Unnamed: 0_level_0,Fare,Fare,Fare,Survived,Survived,Survived
Pclass,1,2,3,1,2,3
Embarked,Unnamed: 1_level_2,Unnamed: 2_level_2,Unnamed: 3_level_2,Unnamed: 4_level_2,Unnamed: 5_level_2,Unnamed: 6_level_2
C,104.718529,25.358335,11.214083,0.694118,0.529412,0.378788
Q,90.0,12.35,11.183393,0.5,0.666667,0.375
S,70.364862,20.327439,14.644083,0.582677,0.463415,0.189802


## 4.4 Despivoteo (melt)

`melt()` convierte datos desde formato "ancho" (muchas columnas) a formato "largo" (columna de variable + columna de valor).

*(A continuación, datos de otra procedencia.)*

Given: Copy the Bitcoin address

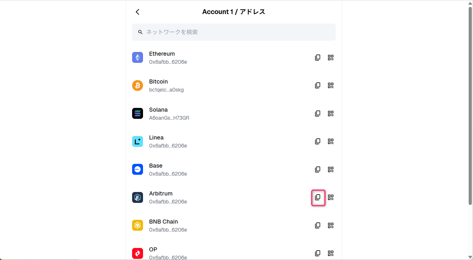Looking at the screenshot, I should coord(318,86).
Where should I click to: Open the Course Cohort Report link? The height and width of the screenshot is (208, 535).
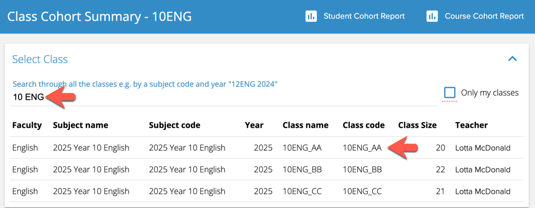click(484, 17)
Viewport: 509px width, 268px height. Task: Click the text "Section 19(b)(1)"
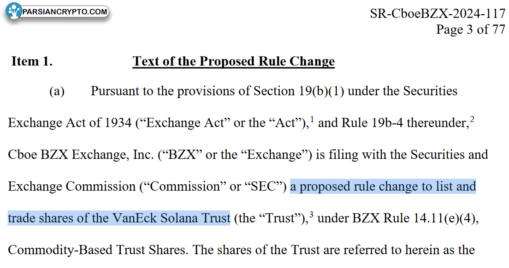[299, 91]

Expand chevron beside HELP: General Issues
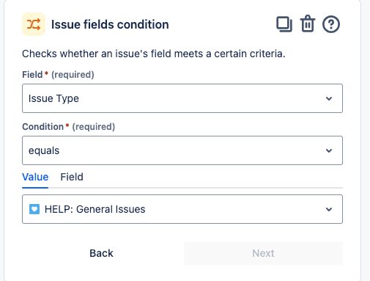pyautogui.click(x=329, y=209)
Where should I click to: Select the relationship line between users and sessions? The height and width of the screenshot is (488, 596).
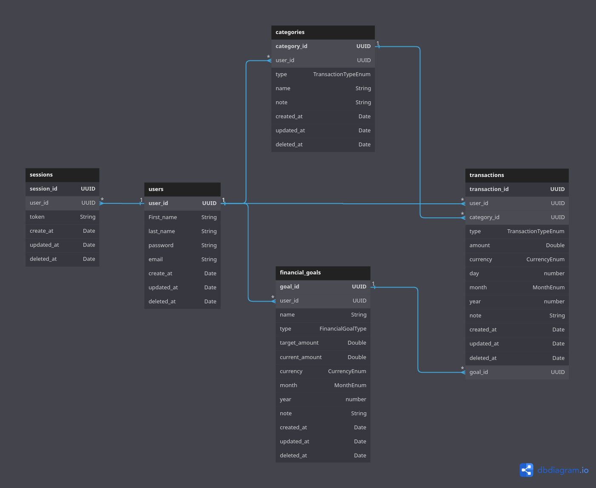pos(121,203)
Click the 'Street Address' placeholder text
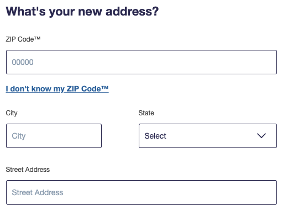 pos(38,192)
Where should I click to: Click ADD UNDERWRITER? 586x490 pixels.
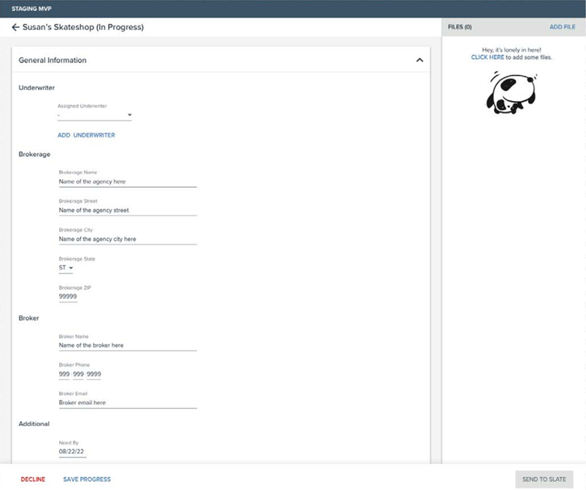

Esto es especialmente útil para:
- alimentar visualizaciones,
- estandarizar estructura para modelado,
- o para merges más simples.

Aquí tomaremos `pivot_surv` y lo llevaremos a formato largo.


In [46]:
surv_long = (
    pivot_surv
      .reset_index()
      .melt(id_vars='Sex', var_name='Pclass', value_name='SurvivalRate')
      .sort_values(['Sex','Pclass'])
)
surv_long


Unnamed: 0,Sex,Pclass,SurvivalRate
0,female,1,0.968085
2,female,2,0.921053
4,female,3,0.5
1,male,1,0.368852
3,male,2,0.157407
5,male,3,0.135447


---

## 5. Cierre

En este flujo conectamos dos ideas:

1) **Preparación / exploración**: entender el dataset, limpiar, filtrar y crear variables.
2) **Agrupación / reporte**: resumir el dataset por categorías para obtener conclusiones accionables.

En la práctica, la preparación define *qué tan confiable* es la agregación. Y la agregación define *qué tan bien* comunicamos hallazgos a negocio.